In a Nutshell: Racist.
Madea’s Witness Protection
Speaking of racism, here’s the 73rd Madea movie from the Tyler Perry I Don’t Give a Shit Factory. In an odd twist, despite being written by a black man with a majority black cast, it’s still curiously racist against back people in that kicking-the-hell-out-of-black-stereotypes way that’s made Tyler Perry so successful. Indeed, despite the fact you’ve never been able to sit through one of these movies, dude is still a millionaire. Somehow. This movie is going to suck. Does it even matter what the plot is? Does it even have one?
In a Nutshell: No sir.
Take this Waltz
This is a movie that you may have heard of by virtue of the fact Sarah Silverman and Seth Rogen are in it. That makes it sound awesome because you love Sarah Silverman and Seth Rogen, right? Well, maybe. Some people do, even despite The Green Hornet and whatever movies Silverman has been a costar in since no one ever casts her in a lead role ever.
No idea what this movie is about but I think it’s a dramady, which is code for comedy that isn’t funny about half the time.
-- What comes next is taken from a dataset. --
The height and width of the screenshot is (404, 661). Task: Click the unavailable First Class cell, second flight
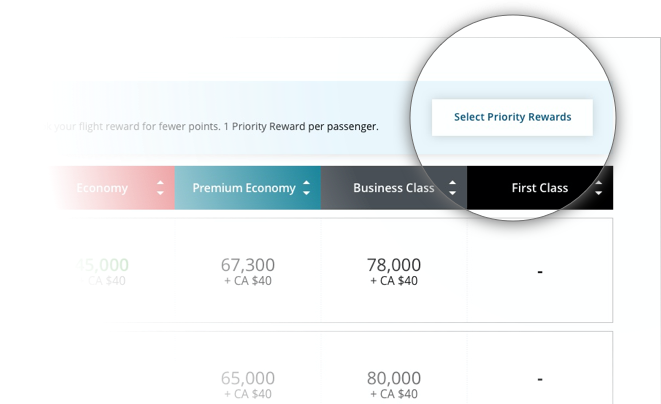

Sarah Polley directed it and god bless her, she’s an indie film girl through and through so it probably has a lot to do with awkward relationships and other shit that means you’ll be cool to see it on Demand later but meh, no need to run to the theater.
In a Nutshell: Rent it in a moment of boredom
Wait! How is it we’ve come to the end with no decisive winner? There is no new release winner this week, kids. If I had to guess, I’d say Brave will take a second week running with Ted a strong second.